Jeremiah 29:7 MEANING

Jeremiah 29:7
(7) And seek the peace of the city . . .--This was, we may believe, the hardest command of all. To refrain from all curses and imprecations, even from such as came from the lips of those who hung their harps on the willows by the waters of Babylon (Psalms 137), to pray for the peace and prosperity of the city where they were eating the bread of captivity--this surely required an almost superhuman patience. Yet this was the prophet's counsel. It seems almost to follow--unless we apply Augustine's rule, Distingue tempora, and refer the psalm to a time prior to Jeremiah's letter, or nearer the day of vengeance--that those imprecations, natural as they seem, belonged to a lower stage of spiritual progress than that represented by the prophet. He was, to those impatient exiles, as our Lord was to the impatient disciples who sought to call down fire on the village of the Samaritans (Luke 9:54-56). So, we may remember, Christians living under Nero were told to pray for the Emperor (1 Timothy 2:2).

Verse 7. - Seek the peace of the city, etc. Interest yourselves in the "peace" or welfare of the city, whether Babylon or any other place where ye may be in exile, and pray for its welfare, for your own well-being is inseparable from it.
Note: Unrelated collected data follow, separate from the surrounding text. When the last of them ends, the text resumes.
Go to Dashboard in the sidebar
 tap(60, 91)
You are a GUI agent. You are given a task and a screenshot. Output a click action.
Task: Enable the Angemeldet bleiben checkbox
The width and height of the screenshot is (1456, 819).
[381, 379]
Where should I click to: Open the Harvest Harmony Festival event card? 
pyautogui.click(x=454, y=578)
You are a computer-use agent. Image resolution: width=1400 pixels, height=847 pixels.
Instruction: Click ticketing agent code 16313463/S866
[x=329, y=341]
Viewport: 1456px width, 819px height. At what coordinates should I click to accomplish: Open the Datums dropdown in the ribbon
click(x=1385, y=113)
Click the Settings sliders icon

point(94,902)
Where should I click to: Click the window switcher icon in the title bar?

29:1-7 The written word of God is as truly given by inspiration of God as his spoken word. The zealous servant of the Lord will use every means to profit those who are far off, as well as those who are near him. The art of writing is very profitable for this end; and by the art of printing it is rendered most beneficial for circulating the knowledge of the word of God. God's sending to the captives by this letter would show that he had not forsaken them, though he was displeased, and corrected them. If they live in the fear of God, they may live comfortably in Babylon. In all conditions of life, it is our wisdom and duty not to throw away the comfort of what we may have, because we have not all we would have. They are directed to seek the good of the country where they were captives. While the king of Babylon protected them, they must live quiet and peaceable lives under him, in all godliness and honesty; patiently leaving it to God to work deliverance for them in due time.And seek the peace of the city,.... The prosperity and happiness of Babylon, or any other city in Chaldea, were they were placed: this they were to do by prayer and supplication to God, and by all other means that might be any ways conducive to the good of the state where they were:

whither I have caused you to be carried away captives; and as long as they continued so; for being under the protection of the magistrates of it, though Heathens, they owed them submission, and were under obligation to contribute to their peace and welfare:

and pray unto the Lord for it; the city, where they dwelt; for the continuance, safety, peace, and prosperity of it; and therefore much more ought the natives of a place to seek and pray for its good, and do all that in them lies to promote it; and still more should the saints and people of God pray for the peace of Jerusalem, or the church of God, where they are born, and brought up in a spiritual sense; see 1 Timothy 2:1;

for in the peace thereof shall ye have peace; which is an argument taken from self-interest; intimating, that while the city in which they were was in safety and prosperity, was in a flourishing condition, as to its health and trade, they would partake more or less with them of the same advantages; and on the other hand, should they be distressed with the sword, famine, or pestilence, or any grievous calamity, they would be involved in the same.